Ein Gerichtsurteil hat Georgien vor zwei Wochen zurück in den Fokus der Weltöffentlichkeit gerückt. Der Europäische Gerichtshof für Menschenrechte in Straßburg erteilte Russland eine Rüge wegen der Misshandlung von georgischen Kriegsgefangenen im Jahr 2008. Demnach habe die russische Armee Plündereien, Brandschatzungen, Misshandlungen und Folter durch südossetische Kräfte zugelassen.

Georgien hat damit gut zwölf Jahre nach dem Südkaukasuskrieg um die abtrünnigen Teilrepubliken Südossetien und Abchasien gegen das Nachbarland auf dem juristischen Weg Gerechtigkeit erfahren. Salome Surabischwili, das erste weibliche Oberhaupt des Kaukasusstaates, bezeichnet das Urteil als „späten Sieg“.

Der Konflikt wirkt nach

Das Urteil zeigt aber auch, wie emotional die Folgen des Konflikts das Land belasten. Georgien blickt spätestens seit der Rosenrevolution 2003 sehnsüchtig Richtung Westen, hat einen klaren Kurs Richtung EU und Nato eingeschlagen, der durch den Krieg 2008 noch einmal verstärkt wurde. Dem Besucher der Kaukasusrepublik springt das schon kurz nach der Ankunft auf dem internationalen Flughafen in der Hauptstadt Tiflis ins Auge. Es gibt wenige Flecken auf der Welt, wo George W. Bush einen so guten Ruf genießt, dass die Ausfallstraße seinen Namen trägt. Auf dem Weg in die imposante und liebevoll hergerichtete Altstadt von Tiflis, das auf Georgisch Tbilisi heißt, ist das so.
•••••
**Aufgabe 1:**
Extrahiere aus dem Text über Georgien den Abschnitt zwischen "Das Urteil zeigt" und "ist das so.", beide einschließlich.
**Aufgabe 2:**
Gib von den Zeilen unten nur jene zwischen der Zeile mit "Click the RSS" und der Zeile mit "point(80,268)", beide einschließlich, vollständig wieder. Multipliziere dabei jede Koordinate in den Antworten mit 1,45 und runde auf ganze Zahlen, wobei halbe aufgerundet werden.
•••••
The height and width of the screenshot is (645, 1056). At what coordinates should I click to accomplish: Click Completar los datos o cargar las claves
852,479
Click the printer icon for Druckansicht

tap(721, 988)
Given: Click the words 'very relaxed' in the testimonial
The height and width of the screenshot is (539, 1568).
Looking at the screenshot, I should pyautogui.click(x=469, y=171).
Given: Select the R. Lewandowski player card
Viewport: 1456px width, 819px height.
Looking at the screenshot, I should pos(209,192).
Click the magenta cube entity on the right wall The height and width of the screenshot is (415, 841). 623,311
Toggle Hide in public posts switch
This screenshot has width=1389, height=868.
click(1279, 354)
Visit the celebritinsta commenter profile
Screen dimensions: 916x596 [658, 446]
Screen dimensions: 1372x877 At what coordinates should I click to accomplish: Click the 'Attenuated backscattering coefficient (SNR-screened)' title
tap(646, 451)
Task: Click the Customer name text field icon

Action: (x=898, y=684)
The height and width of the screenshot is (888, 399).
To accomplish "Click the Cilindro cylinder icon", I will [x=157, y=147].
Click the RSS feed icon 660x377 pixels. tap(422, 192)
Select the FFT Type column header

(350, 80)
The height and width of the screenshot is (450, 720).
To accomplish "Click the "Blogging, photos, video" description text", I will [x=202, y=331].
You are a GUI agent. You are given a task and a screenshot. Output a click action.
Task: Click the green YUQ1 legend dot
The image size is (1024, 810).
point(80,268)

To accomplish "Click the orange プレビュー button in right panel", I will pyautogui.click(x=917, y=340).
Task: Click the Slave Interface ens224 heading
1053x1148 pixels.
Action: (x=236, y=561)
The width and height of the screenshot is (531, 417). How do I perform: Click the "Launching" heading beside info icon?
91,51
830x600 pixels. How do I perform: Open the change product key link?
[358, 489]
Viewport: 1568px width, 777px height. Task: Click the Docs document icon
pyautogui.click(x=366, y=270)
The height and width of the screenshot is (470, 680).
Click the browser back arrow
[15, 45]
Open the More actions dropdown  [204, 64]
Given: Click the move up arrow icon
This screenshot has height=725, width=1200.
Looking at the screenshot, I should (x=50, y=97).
•••••
**Richtige Antwort 1:**
Das Urteil zeigt aber auch, wie emotional die Folgen des Konflikts das Land belasten. Georgien blickt spätestens seit der Rosenrevolution 2003 sehnsüchtig Richtung Westen, hat einen klaren Kurs Richtung EU und Nato eingeschlagen, der durch den Krieg 2008 noch einmal verstärkt wurde. Dem Besucher der Kaukasusrepublik springt das schon kurz nach der Ankunft auf dem internationalen Flughafen in der Hauptstadt Tiflis ins Auge. Es gibt wenige Flecken auf der Welt, wo George W. Bush einen so guten Ruf genießt, dass die Ausfallstraße seinen Namen trägt. Auf dem Weg in die imposante und liebevoll hergerichtete Altstadt von Tiflis, das auf Georgisch Tbilisi heißt, ist das so.

**Richtige Antwort 2:**
Click the RSS feed icon 660x377 pixels. tap(612, 278)
Select the FFT Type column header

(508, 116)
The height and width of the screenshot is (450, 720).
To accomplish "Click the "Blogging, photos, video" description text", I will [x=293, y=480].
You are a GUI agent. You are given a task and a screenshot. Output a click action.
Task: Click the green YUQ1 legend dot
The image size is (1024, 810).
point(116,389)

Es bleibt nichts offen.